While all the talk has been about a potential PLP MP in Cabinet, I was pleased to see Craig Cannonier at his swearing in not wearing a red tie, the colours of the OBA. Not that he can never wear red, but I found the PLP's insertion of their party green colour into official photos, the opening of Parliament, Budget Day etc. very unbecoming.

The OBA has somewhat adopted this trend in response, but it's something I hope they do away with for Government and Parliamentary events.

Bermuda could use a little less partisanship for awhile after the hyper partisanship of the past 14 years.

The OBA did make a conscious choice to signal this by not wearing OBA lapel pins but Bermuda flag pins, while the PLP's pins became comically big over the decade.

Not to mention that it was a pleasure to walk through the arrivals hall on Tuesday morning with no Premier and Deputy Premier photos hanging there after the election.

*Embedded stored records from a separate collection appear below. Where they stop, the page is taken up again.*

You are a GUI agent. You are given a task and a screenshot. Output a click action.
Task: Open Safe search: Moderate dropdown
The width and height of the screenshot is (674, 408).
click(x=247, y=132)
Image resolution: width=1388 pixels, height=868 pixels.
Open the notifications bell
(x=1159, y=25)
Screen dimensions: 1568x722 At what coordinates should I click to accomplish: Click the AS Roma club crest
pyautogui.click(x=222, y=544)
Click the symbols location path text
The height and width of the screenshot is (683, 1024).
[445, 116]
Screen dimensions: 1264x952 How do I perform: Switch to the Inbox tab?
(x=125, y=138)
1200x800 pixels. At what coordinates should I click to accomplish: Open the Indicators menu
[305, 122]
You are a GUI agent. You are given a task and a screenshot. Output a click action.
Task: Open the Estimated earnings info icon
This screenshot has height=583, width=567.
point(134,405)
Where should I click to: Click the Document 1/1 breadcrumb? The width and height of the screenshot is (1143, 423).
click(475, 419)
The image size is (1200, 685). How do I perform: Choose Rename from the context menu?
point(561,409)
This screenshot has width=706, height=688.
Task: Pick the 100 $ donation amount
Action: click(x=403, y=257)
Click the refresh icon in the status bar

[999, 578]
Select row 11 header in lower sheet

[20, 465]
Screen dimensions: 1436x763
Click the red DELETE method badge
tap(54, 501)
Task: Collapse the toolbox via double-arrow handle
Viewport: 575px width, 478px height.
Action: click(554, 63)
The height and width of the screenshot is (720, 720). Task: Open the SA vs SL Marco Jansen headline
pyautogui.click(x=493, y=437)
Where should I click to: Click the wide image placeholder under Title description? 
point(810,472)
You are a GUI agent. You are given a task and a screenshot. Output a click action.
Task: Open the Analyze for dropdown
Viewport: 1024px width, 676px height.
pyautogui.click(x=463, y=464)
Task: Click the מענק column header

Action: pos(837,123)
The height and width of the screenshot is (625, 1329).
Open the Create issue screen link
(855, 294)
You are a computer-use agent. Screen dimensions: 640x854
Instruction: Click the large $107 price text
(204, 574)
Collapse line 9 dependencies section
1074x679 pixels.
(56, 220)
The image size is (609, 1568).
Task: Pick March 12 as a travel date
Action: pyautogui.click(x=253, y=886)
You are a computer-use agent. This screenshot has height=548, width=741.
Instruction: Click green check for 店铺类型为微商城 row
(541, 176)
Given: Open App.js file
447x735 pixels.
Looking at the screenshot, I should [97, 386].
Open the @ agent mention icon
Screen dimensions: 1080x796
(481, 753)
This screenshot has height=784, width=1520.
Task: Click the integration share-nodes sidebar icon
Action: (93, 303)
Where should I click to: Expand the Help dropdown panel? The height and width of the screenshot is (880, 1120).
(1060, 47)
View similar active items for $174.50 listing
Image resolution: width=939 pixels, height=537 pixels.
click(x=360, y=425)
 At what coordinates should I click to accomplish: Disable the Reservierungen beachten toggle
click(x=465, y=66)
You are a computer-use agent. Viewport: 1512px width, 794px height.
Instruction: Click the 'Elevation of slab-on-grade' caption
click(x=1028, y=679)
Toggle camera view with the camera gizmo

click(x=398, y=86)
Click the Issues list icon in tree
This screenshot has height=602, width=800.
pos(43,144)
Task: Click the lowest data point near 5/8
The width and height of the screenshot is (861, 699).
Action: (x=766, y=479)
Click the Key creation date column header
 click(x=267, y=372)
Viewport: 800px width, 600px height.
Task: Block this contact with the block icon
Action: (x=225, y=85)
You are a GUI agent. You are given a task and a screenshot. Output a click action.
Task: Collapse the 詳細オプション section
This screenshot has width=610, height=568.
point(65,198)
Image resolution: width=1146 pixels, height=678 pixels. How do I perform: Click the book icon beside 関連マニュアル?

That's another thing I'd hope we can do away with. There's no need to have photos in every Government office, the airport arrivals hall etc.. It just felt very third world dictator, not something you routinely see in modern democracies.

Symbolism is important, particularly for a new administration making a first impression.

I think Craig is off to a good start, striking a conciliatory tone that couldn't be more at odds with Ewart Brown's 'whites need to be made uncomfortable' comment to BBC Caribbean after the 2007 election.

These kinds of things are easy wins and can make a big difference in bridging the gap and returning humility to our political leadership.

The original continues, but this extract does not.